_ЧТО СДЕЛАТЬ_.
Пожалуйста, процитируйте целиком приведенный ниже текст для разбора, не меняя в нем ни слова.

Для Донде начался интел­лек­ту­альный пир. Отка­зав­шись раз и навсегда писать работы акаде­ми­че­ского толка, со ссыл­ками и расшар­ки­ва­ниями, он не слишком забо­тится о том, чтобы всякий раз отгра­ни­чить почерп­нутое у близких ему авторов от своих собственных размыш­лений и наблю­дений, копив­шихся деся­ти­ле­тиями. Любая мысль коллек­тивна, рассуж­дает он; фунда­мен­тальных идей — считанное число, остальное — прило­жения; автор­ство вполне реально только там, где речь идет о находках прозрен­че­ских, — между тем жизнь коротка, важно понять, что вокруг нас проис­ходит, и выго­во­риться. На работы концеп­ту­альные — не стоит тратить времени, лучше заняться конкретным, единичным. В статьях Донде начи­нает обозна­чаться метод, имену­емый на Западе плотным письмом (thick description), — плотным по насы­щению мыслью, неяв­ными цита­тами и ассо­ци­а­циями, по фактуре текста, в котором присут­ствуют дости­жения из самых разных отраслей знания. Важные для него авторы появ­ля­ются в текстах Донде, как Альфред Хичкок в своих фильмах: на пару секунд.

_ЗАПИСИ_.
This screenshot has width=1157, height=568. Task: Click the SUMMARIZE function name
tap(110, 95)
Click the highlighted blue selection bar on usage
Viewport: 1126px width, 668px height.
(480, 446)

_ОЖИДАЕМЫЙ ОТВЕТ_.
Для Донде начался интел­лек­ту­альный пир. Отка­зав­шись раз и навсегда писать работы акаде­ми­че­ского толка, со ссыл­ками и расшар­ки­ва­ниями, он не слишком забо­тится о том, чтобы всякий раз отгра­ни­чить почерп­нутое у близких ему авторов от своих собственных размыш­лений и наблю­дений, копив­шихся деся­ти­ле­тиями. Любая мысль коллек­тивна, рассуж­дает он; фунда­мен­тальных идей — считанное число, остальное — прило­жения; автор­ство вполне реально только там, где речь идет о находках прозрен­че­ских, — между тем жизнь коротка, важно понять, что вокруг нас проис­ходит, и выго­во­риться. На работы концеп­ту­альные — не стоит тратить времени, лучше заняться конкретным, единичным. В статьях Донде начи­нает обозна­чаться метод, имену­емый на Западе плотным письмом (thick description), — плотным по насы­щению мыслью, неяв­ными цита­тами и ассо­ци­а­циями, по фактуре текста, в котором присут­ствуют дости­жения из самых разных отраслей знания. Важные для него авторы появ­ля­ются в текстах Донде, как Альфред Хичкок в своих фильмах: на пару секунд.